La descrizione del contesto di investimento europeo per il 2020 fatta da Andrea Di Nisio, head of Southern Europe Intermediaries di Unigestion, porta all’individuazione della necessità di agire alla ricerca di soluzioni innovative. “Ciò deve avvenire”, spiega, “tramite un’allocazione che contempli un universo d'investimento ancora più diversificato, comprese le strategie di premi di rischio alternativo meno correlate ai mercati, includendo una gestione molto attiva del rischio”.

Multi-asset e private equity

Due sono le direttrici di sviluppo individuate da Di Nisio relativamente al mercato italiano. La prima è la crescita nel segmento wealth grazie alla partnership siglata con Allianz Bank Financial Advisors e relativa, in particolare, all’offerta della strategia multi-asset del fondo Navigator, flagship della casa di gestione. “Crediamo che il nostro prodotto abbia un tasso di innovazione adatto ad aiutare gli investitori nello scenario corrente, che vede bassi tassi di interesse, crescita economica più lenta e valutazioni elevate”, afferma Di Nisio. “Gli input sistematici dei nostri macro-indicatori proprietari Nowcasters, combinati con la valutazione qualitativa del sentiment di mercato e le valutazioni dei nostri portfolio manager, offrono una capacità di investimento unica nel suo genere, consentendo di navigare efficacemente in tutte le condizioni di mercato, anche le più sfidanti”, aggiunge.

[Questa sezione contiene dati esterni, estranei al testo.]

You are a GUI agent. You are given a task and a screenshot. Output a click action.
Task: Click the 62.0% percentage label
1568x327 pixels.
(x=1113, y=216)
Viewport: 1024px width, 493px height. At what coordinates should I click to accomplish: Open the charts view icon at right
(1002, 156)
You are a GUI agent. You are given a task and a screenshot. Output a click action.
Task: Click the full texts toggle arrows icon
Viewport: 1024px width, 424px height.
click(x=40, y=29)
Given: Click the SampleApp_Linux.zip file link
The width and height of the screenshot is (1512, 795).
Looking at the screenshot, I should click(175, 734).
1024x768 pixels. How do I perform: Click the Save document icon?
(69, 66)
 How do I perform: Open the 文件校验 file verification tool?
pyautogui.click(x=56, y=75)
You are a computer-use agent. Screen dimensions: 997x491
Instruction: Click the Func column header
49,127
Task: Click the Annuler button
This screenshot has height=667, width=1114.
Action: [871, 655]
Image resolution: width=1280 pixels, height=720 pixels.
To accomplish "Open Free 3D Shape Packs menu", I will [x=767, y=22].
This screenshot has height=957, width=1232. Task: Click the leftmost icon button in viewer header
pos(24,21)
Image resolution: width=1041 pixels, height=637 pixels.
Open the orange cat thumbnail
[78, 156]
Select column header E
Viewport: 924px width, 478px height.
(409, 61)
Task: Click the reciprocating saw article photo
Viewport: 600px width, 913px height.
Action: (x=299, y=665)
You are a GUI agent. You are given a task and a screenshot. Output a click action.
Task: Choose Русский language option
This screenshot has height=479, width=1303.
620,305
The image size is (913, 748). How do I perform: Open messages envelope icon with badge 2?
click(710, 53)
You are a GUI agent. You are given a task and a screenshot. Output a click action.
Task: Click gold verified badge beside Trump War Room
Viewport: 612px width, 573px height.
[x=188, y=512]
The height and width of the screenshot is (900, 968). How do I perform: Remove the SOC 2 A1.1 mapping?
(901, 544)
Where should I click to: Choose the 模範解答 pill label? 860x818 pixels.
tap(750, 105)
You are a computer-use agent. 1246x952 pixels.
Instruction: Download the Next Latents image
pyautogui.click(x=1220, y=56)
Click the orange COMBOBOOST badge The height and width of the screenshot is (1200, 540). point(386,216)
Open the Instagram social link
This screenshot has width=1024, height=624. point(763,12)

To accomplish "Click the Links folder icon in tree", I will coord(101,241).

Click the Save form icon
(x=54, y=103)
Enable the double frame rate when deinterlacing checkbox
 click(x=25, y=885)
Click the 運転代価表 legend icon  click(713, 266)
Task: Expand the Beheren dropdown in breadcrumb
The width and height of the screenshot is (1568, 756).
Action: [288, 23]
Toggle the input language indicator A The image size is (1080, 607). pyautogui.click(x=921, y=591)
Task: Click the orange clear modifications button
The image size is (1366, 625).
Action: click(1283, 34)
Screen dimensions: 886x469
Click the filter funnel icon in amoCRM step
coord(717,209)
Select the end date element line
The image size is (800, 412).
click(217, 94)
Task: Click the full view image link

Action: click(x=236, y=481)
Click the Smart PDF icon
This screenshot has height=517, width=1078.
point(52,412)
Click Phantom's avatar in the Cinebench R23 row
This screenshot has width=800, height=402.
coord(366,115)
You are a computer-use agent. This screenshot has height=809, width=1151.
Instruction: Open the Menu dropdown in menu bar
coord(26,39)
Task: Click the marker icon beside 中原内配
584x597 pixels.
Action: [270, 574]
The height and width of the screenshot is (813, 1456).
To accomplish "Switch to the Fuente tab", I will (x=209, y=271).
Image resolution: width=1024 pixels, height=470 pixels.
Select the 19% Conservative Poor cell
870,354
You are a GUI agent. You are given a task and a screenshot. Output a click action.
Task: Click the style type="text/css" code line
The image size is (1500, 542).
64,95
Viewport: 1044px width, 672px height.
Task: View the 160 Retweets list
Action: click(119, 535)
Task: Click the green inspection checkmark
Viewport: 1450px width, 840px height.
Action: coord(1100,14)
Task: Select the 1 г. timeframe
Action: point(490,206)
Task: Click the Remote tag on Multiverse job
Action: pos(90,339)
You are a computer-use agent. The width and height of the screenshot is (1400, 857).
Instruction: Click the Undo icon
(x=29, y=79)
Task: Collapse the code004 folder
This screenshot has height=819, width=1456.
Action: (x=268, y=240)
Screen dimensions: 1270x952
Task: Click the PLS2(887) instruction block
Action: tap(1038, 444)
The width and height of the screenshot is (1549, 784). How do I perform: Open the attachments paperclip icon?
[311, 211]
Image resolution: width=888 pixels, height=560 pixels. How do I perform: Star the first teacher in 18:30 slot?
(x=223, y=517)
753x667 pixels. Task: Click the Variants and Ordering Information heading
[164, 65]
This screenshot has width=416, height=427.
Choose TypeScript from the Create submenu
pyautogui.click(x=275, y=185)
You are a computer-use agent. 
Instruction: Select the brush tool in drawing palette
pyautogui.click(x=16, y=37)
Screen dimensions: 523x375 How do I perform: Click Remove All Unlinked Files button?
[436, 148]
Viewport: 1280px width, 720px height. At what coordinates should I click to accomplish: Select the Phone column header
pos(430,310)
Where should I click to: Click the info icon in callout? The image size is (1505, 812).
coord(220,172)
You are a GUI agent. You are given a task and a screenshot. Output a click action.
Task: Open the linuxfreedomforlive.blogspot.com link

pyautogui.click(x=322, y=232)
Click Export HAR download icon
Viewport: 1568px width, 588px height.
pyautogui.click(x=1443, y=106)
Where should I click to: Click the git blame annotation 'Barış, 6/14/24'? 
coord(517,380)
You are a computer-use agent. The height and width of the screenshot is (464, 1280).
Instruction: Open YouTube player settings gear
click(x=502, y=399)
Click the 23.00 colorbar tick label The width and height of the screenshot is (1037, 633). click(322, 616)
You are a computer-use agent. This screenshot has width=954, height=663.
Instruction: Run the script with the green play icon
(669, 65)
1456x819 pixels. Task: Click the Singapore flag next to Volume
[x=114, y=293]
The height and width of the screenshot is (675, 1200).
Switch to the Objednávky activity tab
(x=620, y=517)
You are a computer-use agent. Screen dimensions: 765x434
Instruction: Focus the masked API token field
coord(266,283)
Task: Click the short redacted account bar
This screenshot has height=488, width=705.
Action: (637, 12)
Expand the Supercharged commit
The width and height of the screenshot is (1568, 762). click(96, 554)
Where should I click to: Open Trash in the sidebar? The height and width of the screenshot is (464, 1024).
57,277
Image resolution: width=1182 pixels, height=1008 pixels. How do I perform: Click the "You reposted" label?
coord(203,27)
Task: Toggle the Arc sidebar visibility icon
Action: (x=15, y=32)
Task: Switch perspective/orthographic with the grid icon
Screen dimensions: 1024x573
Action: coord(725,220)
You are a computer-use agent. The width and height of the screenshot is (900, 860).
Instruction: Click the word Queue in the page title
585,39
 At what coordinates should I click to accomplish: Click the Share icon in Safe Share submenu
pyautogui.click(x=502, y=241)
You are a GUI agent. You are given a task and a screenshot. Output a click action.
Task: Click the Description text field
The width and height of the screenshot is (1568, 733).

Secondo pilastro dell’espansione di Unigestion nello scenario italiano è rappresentato dal private equity, ambito di grande interesse nel panorama odierno. “Un’asset class”, fa notare l’esperto, “in cui siamo presenti sin dagli anni '70 e in cui oggi possiamo contare su un team composto da 50 persone che gestisce più di 7 miliardi di dollari USA”. La specializzazione della società svizzera è in investimenti primari, secondari e co-investimenti diretti in società a media e bassa capitalizzazione. Oltre ai tradizionali investimenti in fondi di private equity, Unigestion ha recentemente sviluppato soluzioni di premi per il rischio di private equity, che creano un'esposizione per delega al portafoglio proprietario di società non quotate utilizzando azioni quotate. “L'obiettivo”, dichiara Di Nisio in conclusione, “è quello di catturare una parte significativa del premio di performance del private equity, rispetto al public equity, ma con un rischio inferiore e il processo si basa su una metodologia che abbina ogni società non quotata al suo equivalente quotato più prossimo, adeguando il rischio complessivo a livello di portafoglio”.